Best answer I think; I will use WNDPROC dwp = DefWindowProc;
Probably best to use "CALLBACK" rather than "__stdcall", if needing to write the types out by hand, since this is what the headers use...
2

You lack __stdcall in your prototype. You need to have a matching calling convention apart from a matching prototype. WINAPI functions are all __stdcall, while the default for C++ is __cdecl.

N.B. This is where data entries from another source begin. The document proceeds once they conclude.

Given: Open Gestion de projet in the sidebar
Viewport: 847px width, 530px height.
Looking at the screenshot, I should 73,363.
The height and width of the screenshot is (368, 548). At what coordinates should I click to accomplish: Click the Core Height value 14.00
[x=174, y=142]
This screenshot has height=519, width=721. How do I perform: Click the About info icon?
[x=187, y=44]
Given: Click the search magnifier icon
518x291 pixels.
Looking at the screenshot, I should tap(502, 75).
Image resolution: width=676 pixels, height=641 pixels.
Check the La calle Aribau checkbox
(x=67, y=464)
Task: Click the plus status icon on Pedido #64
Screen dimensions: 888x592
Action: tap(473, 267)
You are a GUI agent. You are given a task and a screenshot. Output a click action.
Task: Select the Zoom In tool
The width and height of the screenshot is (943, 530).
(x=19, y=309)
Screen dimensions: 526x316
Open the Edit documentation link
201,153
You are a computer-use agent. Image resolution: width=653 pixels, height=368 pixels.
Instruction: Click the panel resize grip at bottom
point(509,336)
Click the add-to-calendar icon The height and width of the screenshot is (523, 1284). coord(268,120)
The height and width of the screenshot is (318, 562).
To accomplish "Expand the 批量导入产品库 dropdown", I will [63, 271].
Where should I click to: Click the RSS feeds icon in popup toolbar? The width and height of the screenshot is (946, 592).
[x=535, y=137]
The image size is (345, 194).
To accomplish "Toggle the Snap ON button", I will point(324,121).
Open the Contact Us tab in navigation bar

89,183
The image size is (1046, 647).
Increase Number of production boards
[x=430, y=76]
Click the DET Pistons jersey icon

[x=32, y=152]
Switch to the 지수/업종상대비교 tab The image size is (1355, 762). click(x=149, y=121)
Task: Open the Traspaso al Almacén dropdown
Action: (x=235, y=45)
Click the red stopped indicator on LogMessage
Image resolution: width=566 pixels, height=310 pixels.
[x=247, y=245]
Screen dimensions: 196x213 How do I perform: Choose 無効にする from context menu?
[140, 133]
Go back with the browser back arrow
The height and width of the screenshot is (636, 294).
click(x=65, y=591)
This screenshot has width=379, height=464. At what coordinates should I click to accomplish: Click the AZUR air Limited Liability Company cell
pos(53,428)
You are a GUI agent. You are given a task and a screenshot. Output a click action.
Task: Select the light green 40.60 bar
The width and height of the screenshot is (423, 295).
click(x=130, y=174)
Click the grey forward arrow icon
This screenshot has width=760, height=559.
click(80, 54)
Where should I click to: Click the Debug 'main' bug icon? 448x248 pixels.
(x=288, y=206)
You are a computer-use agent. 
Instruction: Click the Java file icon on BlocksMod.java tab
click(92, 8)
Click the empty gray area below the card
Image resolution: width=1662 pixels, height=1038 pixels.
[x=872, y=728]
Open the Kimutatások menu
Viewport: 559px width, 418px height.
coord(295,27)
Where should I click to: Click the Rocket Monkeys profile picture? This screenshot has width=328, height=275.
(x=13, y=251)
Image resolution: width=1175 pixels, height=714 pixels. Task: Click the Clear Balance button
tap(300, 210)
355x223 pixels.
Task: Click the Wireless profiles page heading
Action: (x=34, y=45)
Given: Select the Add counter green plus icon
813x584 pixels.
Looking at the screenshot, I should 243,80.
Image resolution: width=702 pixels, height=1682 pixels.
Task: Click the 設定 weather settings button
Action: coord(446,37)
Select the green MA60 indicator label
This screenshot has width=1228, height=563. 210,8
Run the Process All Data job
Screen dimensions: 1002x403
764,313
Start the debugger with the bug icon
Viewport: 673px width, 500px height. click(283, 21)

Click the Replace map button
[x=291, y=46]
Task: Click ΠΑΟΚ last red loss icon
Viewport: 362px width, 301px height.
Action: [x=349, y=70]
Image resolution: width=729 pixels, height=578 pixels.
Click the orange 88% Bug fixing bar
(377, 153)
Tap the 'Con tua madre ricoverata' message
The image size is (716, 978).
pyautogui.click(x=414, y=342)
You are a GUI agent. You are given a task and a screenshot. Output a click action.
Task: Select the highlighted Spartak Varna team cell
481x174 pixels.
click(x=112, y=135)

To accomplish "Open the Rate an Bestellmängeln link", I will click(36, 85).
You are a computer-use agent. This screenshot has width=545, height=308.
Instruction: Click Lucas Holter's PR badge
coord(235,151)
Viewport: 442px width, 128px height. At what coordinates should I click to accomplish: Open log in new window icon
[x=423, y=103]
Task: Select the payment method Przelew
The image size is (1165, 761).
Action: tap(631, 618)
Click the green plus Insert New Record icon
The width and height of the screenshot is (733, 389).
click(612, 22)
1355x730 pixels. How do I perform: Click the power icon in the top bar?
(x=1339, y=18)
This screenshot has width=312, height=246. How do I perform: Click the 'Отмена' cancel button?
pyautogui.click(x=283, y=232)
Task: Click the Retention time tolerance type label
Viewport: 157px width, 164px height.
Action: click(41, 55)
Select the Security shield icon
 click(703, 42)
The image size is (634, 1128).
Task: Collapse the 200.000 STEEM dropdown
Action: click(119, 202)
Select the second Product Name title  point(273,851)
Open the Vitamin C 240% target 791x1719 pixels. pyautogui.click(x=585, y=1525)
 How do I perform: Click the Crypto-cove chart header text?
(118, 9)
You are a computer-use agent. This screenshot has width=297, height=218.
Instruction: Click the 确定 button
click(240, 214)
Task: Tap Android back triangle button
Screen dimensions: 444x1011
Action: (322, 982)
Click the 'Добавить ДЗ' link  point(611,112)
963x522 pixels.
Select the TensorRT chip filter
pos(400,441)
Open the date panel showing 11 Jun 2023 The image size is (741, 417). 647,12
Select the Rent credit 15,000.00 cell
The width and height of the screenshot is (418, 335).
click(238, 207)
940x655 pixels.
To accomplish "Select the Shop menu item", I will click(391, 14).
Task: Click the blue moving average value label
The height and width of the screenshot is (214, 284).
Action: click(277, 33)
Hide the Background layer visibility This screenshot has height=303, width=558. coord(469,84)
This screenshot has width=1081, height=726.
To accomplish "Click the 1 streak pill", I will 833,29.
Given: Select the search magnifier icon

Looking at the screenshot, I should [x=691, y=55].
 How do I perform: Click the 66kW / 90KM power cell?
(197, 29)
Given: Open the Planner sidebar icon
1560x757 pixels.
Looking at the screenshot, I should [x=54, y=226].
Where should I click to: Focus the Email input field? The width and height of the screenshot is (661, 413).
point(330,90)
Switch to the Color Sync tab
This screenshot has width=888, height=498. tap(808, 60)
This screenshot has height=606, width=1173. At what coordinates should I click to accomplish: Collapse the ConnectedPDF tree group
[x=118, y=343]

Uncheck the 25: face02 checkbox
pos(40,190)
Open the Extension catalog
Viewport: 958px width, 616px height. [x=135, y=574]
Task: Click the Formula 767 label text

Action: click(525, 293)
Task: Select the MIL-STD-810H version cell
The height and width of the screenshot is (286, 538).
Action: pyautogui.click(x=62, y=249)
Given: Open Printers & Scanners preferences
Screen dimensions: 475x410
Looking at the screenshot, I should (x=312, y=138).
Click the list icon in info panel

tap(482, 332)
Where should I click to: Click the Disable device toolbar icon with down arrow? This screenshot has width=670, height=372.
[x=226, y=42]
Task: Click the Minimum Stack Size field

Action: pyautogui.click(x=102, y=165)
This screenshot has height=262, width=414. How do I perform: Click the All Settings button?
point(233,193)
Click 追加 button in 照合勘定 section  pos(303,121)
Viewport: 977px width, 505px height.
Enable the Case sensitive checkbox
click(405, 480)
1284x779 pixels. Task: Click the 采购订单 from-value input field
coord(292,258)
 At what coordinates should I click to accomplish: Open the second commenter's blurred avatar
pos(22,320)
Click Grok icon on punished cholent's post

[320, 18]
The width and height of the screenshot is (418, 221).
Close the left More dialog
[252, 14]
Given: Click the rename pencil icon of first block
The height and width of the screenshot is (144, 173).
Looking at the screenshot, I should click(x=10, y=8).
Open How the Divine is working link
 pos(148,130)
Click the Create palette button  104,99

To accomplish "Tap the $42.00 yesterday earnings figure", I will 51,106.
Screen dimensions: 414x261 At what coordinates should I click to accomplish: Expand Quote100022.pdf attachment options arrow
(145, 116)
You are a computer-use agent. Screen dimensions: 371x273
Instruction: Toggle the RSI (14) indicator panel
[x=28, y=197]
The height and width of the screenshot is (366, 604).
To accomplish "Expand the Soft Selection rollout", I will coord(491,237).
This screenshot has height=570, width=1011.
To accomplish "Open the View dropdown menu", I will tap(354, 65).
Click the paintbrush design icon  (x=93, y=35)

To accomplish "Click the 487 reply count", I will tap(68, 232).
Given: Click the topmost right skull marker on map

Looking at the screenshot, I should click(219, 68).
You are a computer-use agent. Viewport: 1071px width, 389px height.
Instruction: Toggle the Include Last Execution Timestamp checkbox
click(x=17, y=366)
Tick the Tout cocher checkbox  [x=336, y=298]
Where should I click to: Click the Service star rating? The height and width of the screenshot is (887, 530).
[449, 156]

Using extern "C" { code } is a viable alternative.

4 Comments

I always thought that extern "C" and __stdcall were two different things. extern "C" being needed to force the C ABI (as opposed to the name mangled c++ ABI. __stdcall is to enforce the normal windows calling convention where the called function is responsible for cleaning up the stack as opposed to the __cdecl C calling convention where the calling function cleans up the stack.
You're correct, Deus Ex Machina. Calling convention has nothing whatsoever to do with linkage, which is what "extern C" controls. "Extern C" affects name mangling, and so does the calling convention, but we're not interested in name mangling here since neither DefWindowProc nor dwp is being exported or imported in any of the code shown.
What's worse is that stdcall and cdecl are sufficiently compatible that if you use extern "C" without matching conventions, the program will link, and the call will work perfectly -- but on return from the call, you've got corrupted local variables (and if the call was the last thing in the method, you wouldn't even notice, since the return will usually work properly). A big trap waiting for the unwary. (And yes, I've had to debug code afflicted with this problem.)
Also, if you let the compiler optimise away the standard stack framing code, the return can crash your app. It's debatable whether this is better or worse -- at least it's easier to find. :)
0

This isn't the 'crazy' MS ascii/wide macro, you've just got 2 different function declarations.

If you decorate your internal function with "extern C" around it, you'll expose your function with the same calling type as the original and it'll compile.

1 Comment

Compile, yes. Work, not exactly. See my comment on Kornel's answer.